Yves Saint Laurent was said to smoke as many as seven packs of cigarettes a day, typically Peter Stuyvesants. He died of cancer, but brain cancer, not lung cancer. Nobody told him he was terminally ill. The diagnosis was kept secret from him by Pierre Bergé, his partner. Instead, Saint Laurent lived the last months of his life much like like the months and, presumably, years before them, chain-smoking at home, with his treasure trove of art—about half a billion dollars’ worth—and the latest in a long line of identical French bulldogs named Moujik.


Saint Laurent, Bertrand Bonello’s anti-biopic on the fashion icon, is overlong and opaque, even boring in spots, but it contains long passages of real poetry. Given the conventional biopic treatment in last year’s colorless Yves Saint Laurent, the designer (Gaspard Ulliel) is here painted as a cubist figure, all refracted angles. This is Yves Saint Laurent seen through his habits, collections, and addictions—sketching at a trestle desk, always on narrow slips of paper, always with a cigarette, usually in a white smock, sometimes with a Moujik at his feet. Deglamorized, decontextualized, and—in one ingenious split-screen sequence—cut off from the politics and cultural upheaval of his time, he somehow becomes more credible as an artist.

With two-and-a-half hours at his disposal, Bonello—an eccentric, unconventional, often sensual filmmaker—recreates the texture of life and work in the world of mid-20th century high fashion, without ever mentioning the most over-mythologized aspects of Saint Laurent’s life: his abrupt rise to fame at Christian Dior and his rivalry with Karl Lagerfeld. Instead, Saint Laurent focuses on two incidents from the mid-1970s: the designer’s affair with Jacques De Bascher (Louis Garrel) in 1974, and the unveiling of his fall-winter “Russian” collection in 1976. (De Bascher was Lagerfeld’s long-term partner, which makes his effective exclusion from the narrative—seen in two shots, and mentioned only once, simply as “Karl”—seem even more like a radical attempt at cutting out the bullshit in order to home in on a theme.)

“Focuses” is used loosely here, because De Bascher isn’t introduced until 50 minutes into the movie, in a wordless nightclub sequence that’s a marvel of composition and construction, and the Russian show goes unmentioned until the two-hour mark. And yet the film, which hops around from the 1960s to the 2000s, seems, in retrospect, to be continually rehearsing and refracting these two key moments. Perhaps it’s the kind of thing that has to be seen twice in order to figure out how all the pieces fit together, if at all.

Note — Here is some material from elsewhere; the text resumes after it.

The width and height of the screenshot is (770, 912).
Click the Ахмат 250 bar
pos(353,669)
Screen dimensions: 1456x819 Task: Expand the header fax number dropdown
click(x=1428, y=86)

Bonello is a poet of night moods and all things traditionally considered nocturnal: dreams, dancing, hard drugs, semi-anonymous sex, people packed tightly into corner tables, exhausted bodies sprawled out on beds and couches. His last feature, House Of Pleasures, was a dreamy haze, squirts of perfume and wisps of opium smoke drifting through an ornate brothel parlor circa 1900. Saint Laurent, in contrast, is nightmares, cocaine snorted off compact mirrors, discos with mirrored walls, mirrored ceilings, mirrors hung in fitting rooms and dressing rooms. When Saint Laurent first sees future muse Betty Catroux (Aymeline Valade) from across a nightclub, he imagines her as himself; when they finally make eye contact, it’s in a floor-to-ceiling mirror, both dressed head-to-toe in tight black leather.

Though it’s sometimes abstract to a fault, Saint Laurent captures both the private frustration and the private sense of accomplishment that comes with making art. This is a story without valedictory applause; the triumph of the Russian collection, for instance, is communicated through splits-screens that resemble Piet Mondrian paintings, suggesting Saint Laurent’s own favorite art. If so much of Saint Laurent seems like a refraction of the Russian collection and of the De Bascher romance, it’s probably because they themselves are refracting the same theme: that old familiar chestnut about self-destruction in the pursuit of beauty, here made mysterious and, in moments, intoxicating.